Stakes - Your Third Plot Paragraph
Trading poverty with gala concerts and opulent balls, Cleo flourishes even under the rivalry of jealous sopranos and intimidating conductors. Soon Dahlia picks her first target—an arrogant vicomte who’s a patron of the opera. Cleo is eager to obey, but from her first meeting with the vicomte, their mutual animosity is clear. Through the summer social events and the rehearsals at the opera house, Cleo attempts to get closer to the vicomte, only to find that he’s not the pretentious man she thought him to be.
Go Deep, Not Big
Here’s where everything in your query should come to a head—not with explosions, but with emotion.
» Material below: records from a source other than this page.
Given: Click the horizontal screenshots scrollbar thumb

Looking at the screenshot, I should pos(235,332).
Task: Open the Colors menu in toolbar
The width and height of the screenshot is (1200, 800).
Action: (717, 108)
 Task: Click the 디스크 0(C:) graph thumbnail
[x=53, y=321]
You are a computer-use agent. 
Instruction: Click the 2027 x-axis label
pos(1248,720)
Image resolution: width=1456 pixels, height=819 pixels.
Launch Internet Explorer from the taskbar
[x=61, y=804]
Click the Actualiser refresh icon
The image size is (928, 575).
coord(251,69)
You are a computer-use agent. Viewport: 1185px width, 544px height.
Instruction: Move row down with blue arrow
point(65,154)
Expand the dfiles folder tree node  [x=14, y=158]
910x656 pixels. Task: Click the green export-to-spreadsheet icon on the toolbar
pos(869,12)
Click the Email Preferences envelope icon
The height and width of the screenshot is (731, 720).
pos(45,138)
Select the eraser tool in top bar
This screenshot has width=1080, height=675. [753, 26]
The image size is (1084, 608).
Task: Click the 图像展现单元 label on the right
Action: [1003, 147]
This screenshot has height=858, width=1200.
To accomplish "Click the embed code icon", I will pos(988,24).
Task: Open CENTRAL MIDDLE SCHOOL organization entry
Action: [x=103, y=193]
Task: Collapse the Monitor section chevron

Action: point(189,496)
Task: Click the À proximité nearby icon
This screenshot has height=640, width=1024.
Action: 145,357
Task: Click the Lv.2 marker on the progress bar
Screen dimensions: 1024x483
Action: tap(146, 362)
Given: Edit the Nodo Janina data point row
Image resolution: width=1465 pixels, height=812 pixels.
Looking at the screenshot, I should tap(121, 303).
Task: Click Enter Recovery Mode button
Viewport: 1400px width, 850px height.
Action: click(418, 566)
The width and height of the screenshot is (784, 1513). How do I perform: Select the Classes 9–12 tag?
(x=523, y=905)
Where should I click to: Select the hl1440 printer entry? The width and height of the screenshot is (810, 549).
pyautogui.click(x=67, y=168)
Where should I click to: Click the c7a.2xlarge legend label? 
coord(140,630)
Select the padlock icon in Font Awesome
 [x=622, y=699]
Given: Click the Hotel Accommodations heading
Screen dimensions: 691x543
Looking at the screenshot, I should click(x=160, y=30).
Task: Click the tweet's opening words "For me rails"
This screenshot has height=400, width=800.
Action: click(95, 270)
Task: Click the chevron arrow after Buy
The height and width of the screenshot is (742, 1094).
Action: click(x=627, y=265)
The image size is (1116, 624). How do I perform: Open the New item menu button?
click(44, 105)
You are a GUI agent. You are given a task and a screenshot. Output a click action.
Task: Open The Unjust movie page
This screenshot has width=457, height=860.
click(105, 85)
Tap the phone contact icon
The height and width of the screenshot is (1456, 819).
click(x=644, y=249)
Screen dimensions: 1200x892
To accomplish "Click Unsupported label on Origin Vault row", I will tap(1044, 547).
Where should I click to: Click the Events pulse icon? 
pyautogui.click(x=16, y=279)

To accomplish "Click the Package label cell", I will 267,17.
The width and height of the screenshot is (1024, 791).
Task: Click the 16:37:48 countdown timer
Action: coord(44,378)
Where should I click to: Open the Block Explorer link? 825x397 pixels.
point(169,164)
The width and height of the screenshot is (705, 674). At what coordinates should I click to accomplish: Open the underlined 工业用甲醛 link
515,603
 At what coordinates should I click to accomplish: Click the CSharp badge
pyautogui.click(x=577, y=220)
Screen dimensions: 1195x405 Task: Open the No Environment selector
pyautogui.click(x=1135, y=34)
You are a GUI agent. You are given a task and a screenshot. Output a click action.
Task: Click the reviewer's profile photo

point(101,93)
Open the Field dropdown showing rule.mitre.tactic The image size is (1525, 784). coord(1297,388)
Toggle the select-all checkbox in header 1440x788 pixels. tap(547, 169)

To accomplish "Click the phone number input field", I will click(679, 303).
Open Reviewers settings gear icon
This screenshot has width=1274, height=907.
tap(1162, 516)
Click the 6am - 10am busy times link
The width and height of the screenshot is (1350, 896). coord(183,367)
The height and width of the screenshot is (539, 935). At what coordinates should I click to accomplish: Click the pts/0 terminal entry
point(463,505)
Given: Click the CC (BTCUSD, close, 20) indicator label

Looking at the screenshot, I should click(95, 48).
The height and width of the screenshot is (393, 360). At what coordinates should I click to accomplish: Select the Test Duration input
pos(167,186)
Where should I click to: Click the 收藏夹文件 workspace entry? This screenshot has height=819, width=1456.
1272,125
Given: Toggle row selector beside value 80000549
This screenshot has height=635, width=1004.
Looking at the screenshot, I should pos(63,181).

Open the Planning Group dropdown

Too many writers try to end their query by ramping up the plot: a war is coming, a rebellion is brewing, the world is in danger. But here’s the truth:
Agents don’t care about saving the world—unless they care about the person trying to save it.
In this final paragraph, I don’t try to impress with scope. I go inward. I show Cleo’s emotional crossroads:
With the vicomte’s teasing smiles growing on her and Dahlia’s seductive whispers lingering in her ears, Cleo is torn. Giving in to her emotions for the vicomte could prevent her from stealing his Talent, yet defying Dahlia will mean losing more than her tender kisses and a dazzling new singing career—her sister’s fate is at stake.
It’s intimate. Personal. Tangible. It’s not about whether the opera house burns down—it’s about whether Cleo can live with what she has to do to survive.
And then, I end with the real stakes:
A life of glamour and deceit or hardship and integrity: The choice must be made before the curtain opens.
That’s not just a summary of the plot—it’s a distillation of the book’s emotional and thematic core. It turns a fantastical premise into a human story: love vs. loyalty, survival vs. selfhood. And it brings us full circle to the opening image—the opera, the performance, the hidden truth beneath the spotlight.
The most powerful stakes in your query aren’t about magic or kingdoms or revolutions (Though that doesn’t mean you don’t need to mention those at all!). They’re about what your character stands to lose—emotionally, morally, personally—if they fail.
Because at the end of the day, that’s why we care.